Greek Dramatists Not Up to Homer

Ezra Pound, ABC of Reading (46-47):

“An epic is a poem including history.

Greek Drama depends greatly on the hearer or reader knowing Homer. It is my firm opinion that there are a great many defects in Greek drama. I should never try to stop a man’s reading Aeschylus or Sophocles. There· is nothing in this book that ought in any way to curtail a man’s reading or to prevent his reading anything he enjoys.

Ultimately, I suppose, any man with decent literary curiosity read the Agamemnon of Aeschylus, but if he has seriously considered drama as a means of expression he will see that whereas the medium of poetry is WORDS, the medium of drama is people moving about on a stage and using words. That is, the words are only a part of the medium and the gaps between them, or deficiencies in their meaning, can be made up by ‘action’.

People who have given the matter dispassionate and careful attention are fairly convinced that the maximum charge of verbal meaning cannot be used on the stage, save for very brief instants. ‘It takes time to get it over’, etc.

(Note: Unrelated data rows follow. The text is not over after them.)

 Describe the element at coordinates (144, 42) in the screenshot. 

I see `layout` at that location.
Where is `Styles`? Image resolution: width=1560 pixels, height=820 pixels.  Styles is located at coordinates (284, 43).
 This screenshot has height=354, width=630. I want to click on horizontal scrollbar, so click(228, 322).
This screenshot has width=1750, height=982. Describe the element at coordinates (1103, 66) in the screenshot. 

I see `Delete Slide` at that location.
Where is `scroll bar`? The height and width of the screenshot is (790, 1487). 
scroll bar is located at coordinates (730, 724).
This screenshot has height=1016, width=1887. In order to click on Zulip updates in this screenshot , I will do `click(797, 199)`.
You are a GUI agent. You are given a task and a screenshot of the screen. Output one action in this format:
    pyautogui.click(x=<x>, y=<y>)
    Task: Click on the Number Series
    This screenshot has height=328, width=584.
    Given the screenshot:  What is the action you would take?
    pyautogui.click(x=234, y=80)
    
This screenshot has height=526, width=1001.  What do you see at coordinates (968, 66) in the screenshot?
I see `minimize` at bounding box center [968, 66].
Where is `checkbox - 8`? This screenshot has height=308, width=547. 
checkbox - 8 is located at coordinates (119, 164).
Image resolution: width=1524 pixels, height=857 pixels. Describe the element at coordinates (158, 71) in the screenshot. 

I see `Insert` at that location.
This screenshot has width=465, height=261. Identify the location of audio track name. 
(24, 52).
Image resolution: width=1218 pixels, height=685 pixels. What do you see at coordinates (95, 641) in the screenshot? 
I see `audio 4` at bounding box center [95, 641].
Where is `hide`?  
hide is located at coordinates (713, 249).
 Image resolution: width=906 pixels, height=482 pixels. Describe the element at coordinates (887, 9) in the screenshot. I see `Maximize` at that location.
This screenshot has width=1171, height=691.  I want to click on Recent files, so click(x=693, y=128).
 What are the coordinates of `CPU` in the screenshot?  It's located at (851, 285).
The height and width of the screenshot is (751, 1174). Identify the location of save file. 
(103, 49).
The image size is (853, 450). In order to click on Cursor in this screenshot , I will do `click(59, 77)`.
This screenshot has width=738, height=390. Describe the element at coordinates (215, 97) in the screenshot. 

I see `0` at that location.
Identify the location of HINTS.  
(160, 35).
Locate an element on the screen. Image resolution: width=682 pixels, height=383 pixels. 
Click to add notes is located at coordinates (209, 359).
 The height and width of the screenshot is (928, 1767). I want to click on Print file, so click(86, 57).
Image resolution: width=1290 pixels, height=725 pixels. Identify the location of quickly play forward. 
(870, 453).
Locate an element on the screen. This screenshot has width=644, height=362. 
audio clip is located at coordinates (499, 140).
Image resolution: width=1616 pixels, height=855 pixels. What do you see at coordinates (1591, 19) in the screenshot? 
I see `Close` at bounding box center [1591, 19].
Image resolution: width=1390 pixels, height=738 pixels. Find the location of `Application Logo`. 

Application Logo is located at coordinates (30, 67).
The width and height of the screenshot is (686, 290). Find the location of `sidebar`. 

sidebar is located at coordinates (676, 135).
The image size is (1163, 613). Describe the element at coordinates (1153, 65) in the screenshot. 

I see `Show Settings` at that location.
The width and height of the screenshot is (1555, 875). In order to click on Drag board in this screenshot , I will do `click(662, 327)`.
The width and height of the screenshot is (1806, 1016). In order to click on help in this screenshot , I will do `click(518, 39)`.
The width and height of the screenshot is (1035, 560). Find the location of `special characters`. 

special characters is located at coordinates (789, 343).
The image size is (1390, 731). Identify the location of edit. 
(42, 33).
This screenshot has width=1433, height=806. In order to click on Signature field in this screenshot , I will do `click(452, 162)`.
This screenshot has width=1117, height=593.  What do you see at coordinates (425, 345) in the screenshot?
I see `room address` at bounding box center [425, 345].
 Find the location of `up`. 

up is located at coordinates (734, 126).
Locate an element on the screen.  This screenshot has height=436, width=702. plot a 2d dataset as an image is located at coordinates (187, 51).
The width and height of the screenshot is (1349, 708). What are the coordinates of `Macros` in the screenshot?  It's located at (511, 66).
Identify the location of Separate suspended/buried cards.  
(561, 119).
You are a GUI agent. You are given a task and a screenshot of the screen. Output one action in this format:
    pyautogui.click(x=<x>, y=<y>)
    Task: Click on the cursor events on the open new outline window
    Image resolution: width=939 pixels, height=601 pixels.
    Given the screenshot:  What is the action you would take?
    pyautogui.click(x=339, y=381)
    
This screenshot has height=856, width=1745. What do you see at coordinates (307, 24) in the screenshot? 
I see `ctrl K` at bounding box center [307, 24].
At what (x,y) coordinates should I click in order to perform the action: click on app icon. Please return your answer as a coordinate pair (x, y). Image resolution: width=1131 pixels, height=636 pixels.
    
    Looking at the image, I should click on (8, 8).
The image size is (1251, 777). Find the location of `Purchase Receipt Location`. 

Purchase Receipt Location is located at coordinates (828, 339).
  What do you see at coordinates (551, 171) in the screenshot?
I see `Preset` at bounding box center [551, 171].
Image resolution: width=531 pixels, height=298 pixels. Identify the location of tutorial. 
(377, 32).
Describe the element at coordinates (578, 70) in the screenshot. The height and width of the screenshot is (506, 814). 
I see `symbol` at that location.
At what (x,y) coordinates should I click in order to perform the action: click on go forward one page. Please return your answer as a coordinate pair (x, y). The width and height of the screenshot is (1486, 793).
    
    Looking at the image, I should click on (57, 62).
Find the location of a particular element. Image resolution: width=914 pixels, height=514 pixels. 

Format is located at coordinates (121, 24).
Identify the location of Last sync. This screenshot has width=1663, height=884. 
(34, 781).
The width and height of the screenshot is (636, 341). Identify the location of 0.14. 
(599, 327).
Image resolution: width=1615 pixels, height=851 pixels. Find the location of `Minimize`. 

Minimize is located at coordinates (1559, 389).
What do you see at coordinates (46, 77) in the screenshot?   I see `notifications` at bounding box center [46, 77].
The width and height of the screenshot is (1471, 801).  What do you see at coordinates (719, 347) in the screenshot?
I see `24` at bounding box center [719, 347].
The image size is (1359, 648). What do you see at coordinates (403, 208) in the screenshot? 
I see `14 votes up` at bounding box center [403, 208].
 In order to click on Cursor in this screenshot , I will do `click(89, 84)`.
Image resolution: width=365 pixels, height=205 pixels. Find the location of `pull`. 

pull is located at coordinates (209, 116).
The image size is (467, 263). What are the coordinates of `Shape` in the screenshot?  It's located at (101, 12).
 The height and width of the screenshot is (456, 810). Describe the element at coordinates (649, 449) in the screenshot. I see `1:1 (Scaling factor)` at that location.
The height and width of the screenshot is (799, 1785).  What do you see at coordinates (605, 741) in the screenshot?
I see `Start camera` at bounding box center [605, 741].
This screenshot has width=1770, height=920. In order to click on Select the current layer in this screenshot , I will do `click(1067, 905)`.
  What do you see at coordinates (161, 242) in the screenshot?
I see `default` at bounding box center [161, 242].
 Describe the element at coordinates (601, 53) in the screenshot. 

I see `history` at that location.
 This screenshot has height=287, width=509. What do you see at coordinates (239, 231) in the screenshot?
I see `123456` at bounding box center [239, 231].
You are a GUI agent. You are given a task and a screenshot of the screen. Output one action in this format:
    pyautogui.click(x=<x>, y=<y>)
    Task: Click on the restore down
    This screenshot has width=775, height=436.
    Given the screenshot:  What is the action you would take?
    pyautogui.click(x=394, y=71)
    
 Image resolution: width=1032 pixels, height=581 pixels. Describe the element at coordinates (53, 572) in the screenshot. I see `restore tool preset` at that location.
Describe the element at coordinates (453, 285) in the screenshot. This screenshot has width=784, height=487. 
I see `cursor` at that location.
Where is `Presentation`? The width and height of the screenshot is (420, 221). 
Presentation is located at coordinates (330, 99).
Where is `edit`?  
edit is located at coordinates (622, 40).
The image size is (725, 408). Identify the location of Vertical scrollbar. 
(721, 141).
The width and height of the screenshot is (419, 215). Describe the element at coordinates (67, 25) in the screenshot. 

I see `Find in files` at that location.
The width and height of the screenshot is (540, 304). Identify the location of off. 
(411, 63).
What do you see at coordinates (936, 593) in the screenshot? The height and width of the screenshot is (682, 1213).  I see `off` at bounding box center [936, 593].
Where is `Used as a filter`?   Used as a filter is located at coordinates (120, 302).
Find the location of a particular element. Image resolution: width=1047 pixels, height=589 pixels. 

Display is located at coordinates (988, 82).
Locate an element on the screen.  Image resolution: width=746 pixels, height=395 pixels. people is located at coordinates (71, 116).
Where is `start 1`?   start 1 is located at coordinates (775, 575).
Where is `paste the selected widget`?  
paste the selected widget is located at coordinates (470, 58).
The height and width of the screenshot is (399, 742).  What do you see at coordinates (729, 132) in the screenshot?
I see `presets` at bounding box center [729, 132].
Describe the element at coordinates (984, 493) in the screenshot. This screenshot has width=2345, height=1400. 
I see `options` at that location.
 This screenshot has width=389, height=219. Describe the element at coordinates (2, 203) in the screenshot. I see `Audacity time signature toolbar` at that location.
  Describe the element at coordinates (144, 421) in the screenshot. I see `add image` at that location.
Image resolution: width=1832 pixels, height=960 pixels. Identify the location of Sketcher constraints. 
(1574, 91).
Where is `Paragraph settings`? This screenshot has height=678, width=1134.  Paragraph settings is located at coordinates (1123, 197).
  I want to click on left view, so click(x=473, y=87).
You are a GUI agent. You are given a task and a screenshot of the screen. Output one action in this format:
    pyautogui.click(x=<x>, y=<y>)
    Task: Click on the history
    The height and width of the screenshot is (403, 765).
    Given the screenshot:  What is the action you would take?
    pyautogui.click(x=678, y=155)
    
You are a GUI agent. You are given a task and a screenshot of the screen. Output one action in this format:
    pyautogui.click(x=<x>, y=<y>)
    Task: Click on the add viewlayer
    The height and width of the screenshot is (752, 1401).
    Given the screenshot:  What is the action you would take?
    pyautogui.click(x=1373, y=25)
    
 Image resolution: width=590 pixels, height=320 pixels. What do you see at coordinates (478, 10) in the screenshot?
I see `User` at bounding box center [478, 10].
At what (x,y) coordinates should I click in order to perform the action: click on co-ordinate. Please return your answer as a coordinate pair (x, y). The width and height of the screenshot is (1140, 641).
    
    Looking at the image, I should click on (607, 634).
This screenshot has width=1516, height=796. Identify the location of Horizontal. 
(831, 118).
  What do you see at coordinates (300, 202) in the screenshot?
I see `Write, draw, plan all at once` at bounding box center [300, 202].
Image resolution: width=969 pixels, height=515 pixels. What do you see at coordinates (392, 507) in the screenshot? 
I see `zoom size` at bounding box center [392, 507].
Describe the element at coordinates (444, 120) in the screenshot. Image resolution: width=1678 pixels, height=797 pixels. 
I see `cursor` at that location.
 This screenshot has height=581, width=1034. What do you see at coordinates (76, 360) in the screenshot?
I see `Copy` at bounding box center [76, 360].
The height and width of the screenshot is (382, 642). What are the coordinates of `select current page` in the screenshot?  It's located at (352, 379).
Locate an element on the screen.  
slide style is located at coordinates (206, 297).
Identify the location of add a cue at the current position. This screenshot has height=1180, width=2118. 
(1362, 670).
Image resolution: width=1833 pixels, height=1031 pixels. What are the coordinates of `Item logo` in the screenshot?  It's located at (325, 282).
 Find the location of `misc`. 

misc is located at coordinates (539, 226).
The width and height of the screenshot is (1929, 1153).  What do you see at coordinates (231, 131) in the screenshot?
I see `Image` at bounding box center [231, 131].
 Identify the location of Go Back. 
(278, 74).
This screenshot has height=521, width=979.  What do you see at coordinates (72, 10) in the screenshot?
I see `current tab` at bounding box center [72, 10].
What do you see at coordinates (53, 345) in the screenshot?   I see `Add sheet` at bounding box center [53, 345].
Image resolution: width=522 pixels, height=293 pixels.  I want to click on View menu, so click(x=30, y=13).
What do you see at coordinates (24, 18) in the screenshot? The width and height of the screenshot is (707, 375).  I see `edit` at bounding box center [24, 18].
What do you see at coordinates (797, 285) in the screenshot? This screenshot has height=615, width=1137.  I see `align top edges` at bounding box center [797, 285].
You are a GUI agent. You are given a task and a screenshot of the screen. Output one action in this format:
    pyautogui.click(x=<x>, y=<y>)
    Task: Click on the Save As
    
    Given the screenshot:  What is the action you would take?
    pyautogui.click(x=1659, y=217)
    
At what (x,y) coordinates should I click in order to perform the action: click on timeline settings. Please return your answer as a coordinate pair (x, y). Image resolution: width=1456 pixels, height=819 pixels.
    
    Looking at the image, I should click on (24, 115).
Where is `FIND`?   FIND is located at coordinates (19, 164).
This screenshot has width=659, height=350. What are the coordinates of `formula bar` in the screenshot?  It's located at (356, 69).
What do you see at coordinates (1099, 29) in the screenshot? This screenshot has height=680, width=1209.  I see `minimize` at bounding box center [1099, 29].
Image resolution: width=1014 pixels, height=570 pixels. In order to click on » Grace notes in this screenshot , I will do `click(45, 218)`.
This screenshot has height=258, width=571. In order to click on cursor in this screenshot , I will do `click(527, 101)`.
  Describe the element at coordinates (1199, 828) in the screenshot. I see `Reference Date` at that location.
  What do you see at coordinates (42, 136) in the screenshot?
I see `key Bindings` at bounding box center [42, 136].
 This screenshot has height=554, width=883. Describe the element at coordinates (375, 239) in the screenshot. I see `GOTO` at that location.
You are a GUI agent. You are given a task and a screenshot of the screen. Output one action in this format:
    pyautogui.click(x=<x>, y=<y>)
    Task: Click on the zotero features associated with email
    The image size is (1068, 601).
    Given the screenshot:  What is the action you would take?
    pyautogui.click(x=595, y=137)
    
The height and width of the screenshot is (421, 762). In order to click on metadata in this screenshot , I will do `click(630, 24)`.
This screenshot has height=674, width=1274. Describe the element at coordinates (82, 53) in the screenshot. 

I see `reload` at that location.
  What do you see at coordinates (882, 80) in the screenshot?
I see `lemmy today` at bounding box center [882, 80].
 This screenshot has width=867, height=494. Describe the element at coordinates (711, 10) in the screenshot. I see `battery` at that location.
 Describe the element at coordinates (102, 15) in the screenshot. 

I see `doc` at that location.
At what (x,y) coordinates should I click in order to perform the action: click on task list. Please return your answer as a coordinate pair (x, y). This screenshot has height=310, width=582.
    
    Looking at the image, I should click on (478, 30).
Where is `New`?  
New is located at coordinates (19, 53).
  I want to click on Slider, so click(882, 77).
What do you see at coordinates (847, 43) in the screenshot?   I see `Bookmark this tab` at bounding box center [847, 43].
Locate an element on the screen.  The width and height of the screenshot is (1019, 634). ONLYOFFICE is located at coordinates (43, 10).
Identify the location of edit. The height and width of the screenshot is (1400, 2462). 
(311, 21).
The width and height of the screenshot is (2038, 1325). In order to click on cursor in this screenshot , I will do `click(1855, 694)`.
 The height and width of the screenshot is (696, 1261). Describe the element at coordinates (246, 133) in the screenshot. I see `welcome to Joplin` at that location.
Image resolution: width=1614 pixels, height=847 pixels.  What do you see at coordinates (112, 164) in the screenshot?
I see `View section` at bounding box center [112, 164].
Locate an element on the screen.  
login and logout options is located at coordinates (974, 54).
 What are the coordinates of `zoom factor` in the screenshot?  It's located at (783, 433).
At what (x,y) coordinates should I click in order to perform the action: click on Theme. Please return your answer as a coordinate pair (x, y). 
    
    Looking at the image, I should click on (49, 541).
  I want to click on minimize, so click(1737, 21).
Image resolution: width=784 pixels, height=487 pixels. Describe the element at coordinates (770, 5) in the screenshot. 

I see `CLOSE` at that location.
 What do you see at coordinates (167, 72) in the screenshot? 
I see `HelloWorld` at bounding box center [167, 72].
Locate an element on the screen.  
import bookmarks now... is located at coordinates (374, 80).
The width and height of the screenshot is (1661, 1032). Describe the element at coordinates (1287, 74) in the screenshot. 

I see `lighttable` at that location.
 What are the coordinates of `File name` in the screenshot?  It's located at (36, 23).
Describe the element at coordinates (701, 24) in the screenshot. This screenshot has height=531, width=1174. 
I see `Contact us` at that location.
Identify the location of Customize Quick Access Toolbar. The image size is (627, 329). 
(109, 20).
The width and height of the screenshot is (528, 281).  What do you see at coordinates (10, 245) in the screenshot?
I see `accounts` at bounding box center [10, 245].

This is not a text-book of the drama, or of dramatic criticism. It is unfair to a dramatist to consider his WORDS, or even his words and versification, as if that were the plenum of his performance. Taken as READING MATTER, I do NOT believe that the Greek dramatists are up to Homer. Even Aeschylus is rhetorical. Even in the Agamemnon there are quantities of words which do not function as reading matter, i.e., are not necessary to our understanding of the subject.”